Problem: All of the data below should be written out again exactly.

________

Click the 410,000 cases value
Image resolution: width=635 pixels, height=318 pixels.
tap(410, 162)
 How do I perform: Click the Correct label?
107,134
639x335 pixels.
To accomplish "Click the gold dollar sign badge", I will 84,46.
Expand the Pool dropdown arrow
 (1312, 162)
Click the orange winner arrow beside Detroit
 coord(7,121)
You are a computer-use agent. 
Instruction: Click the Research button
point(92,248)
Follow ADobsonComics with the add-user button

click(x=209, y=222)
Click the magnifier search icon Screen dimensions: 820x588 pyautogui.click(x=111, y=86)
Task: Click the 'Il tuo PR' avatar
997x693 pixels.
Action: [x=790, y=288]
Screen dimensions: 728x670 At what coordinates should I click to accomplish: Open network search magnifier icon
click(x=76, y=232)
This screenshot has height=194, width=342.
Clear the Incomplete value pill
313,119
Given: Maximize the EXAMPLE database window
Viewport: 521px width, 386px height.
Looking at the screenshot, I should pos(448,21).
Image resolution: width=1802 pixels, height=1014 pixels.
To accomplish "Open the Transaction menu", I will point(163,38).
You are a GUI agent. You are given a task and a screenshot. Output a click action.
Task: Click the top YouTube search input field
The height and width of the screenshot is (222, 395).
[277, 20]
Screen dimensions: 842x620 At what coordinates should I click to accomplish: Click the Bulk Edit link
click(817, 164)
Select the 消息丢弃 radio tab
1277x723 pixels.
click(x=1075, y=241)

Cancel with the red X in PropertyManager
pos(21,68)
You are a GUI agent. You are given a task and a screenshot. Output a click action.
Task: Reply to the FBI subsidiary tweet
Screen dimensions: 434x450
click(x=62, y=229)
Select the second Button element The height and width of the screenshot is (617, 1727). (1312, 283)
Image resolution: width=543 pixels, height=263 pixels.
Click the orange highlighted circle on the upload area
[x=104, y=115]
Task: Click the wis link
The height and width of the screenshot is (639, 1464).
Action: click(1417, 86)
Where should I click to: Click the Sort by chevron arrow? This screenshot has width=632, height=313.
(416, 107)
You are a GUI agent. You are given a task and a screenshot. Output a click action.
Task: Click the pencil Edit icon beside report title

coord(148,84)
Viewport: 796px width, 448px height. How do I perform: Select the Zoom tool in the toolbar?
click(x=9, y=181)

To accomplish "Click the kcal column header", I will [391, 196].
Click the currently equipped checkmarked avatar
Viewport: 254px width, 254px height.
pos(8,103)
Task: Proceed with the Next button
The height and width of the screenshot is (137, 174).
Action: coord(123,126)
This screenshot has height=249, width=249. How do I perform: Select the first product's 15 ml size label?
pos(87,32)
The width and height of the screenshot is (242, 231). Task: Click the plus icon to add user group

________

Reply to the exercise:
Click the 410,000 cases value
Image resolution: width=635 pixels, height=318 pixels.
tap(410, 162)
 How do I perform: Click the Correct label?
107,134
639x335 pixels.
To accomplish "Click the gold dollar sign badge", I will 84,46.
Expand the Pool dropdown arrow
 (1312, 162)
Click the orange winner arrow beside Detroit
 coord(7,121)
You are a computer-use agent. 
Instruction: Click the Research button
point(92,248)
Follow ADobsonComics with the add-user button

click(x=209, y=222)
Click the magnifier search icon Screen dimensions: 820x588 pyautogui.click(x=111, y=86)
Task: Click the 'Il tuo PR' avatar
997x693 pixels.
Action: [x=790, y=288]
Screen dimensions: 728x670 At what coordinates should I click to accomplish: Open network search magnifier icon
click(x=76, y=232)
This screenshot has height=194, width=342.
Clear the Incomplete value pill
313,119
Given: Maximize the EXAMPLE database window
Viewport: 521px width, 386px height.
Looking at the screenshot, I should pos(448,21).
Image resolution: width=1802 pixels, height=1014 pixels.
To accomplish "Open the Transaction menu", I will point(163,38).
You are a GUI agent. You are given a task and a screenshot. Output a click action.
Task: Click the top YouTube search input field
The height and width of the screenshot is (222, 395).
[277, 20]
Screen dimensions: 842x620 At what coordinates should I click to accomplish: Click the Bulk Edit link
click(817, 164)
Select the 消息丢弃 radio tab
1277x723 pixels.
click(x=1075, y=241)

Cancel with the red X in PropertyManager
pos(21,68)
You are a GUI agent. You are given a task and a screenshot. Output a click action.
Task: Reply to the FBI subsidiary tweet
Screen dimensions: 434x450
click(x=62, y=229)
Select the second Button element The height and width of the screenshot is (617, 1727). (1312, 283)
Image resolution: width=543 pixels, height=263 pixels.
Click the orange highlighted circle on the upload area
[x=104, y=115]
Task: Click the wis link
The height and width of the screenshot is (639, 1464).
Action: click(1417, 86)
Where should I click to: Click the Sort by chevron arrow? This screenshot has width=632, height=313.
(416, 107)
You are a GUI agent. You are given a task and a screenshot. Output a click action.
Task: Click the pencil Edit icon beside report title

coord(148,84)
Viewport: 796px width, 448px height. How do I perform: Select the Zoom tool in the toolbar?
click(x=9, y=181)

To accomplish "Click the kcal column header", I will [391, 196].
Click the currently equipped checkmarked avatar
Viewport: 254px width, 254px height.
pos(8,103)
Task: Proceed with the Next button
The height and width of the screenshot is (137, 174).
Action: coord(123,126)
This screenshot has height=249, width=249. How do I perform: Select the first product's 15 ml size label?
pos(87,32)
The width and height of the screenshot is (242, 231). Task: Click the plus icon to add user group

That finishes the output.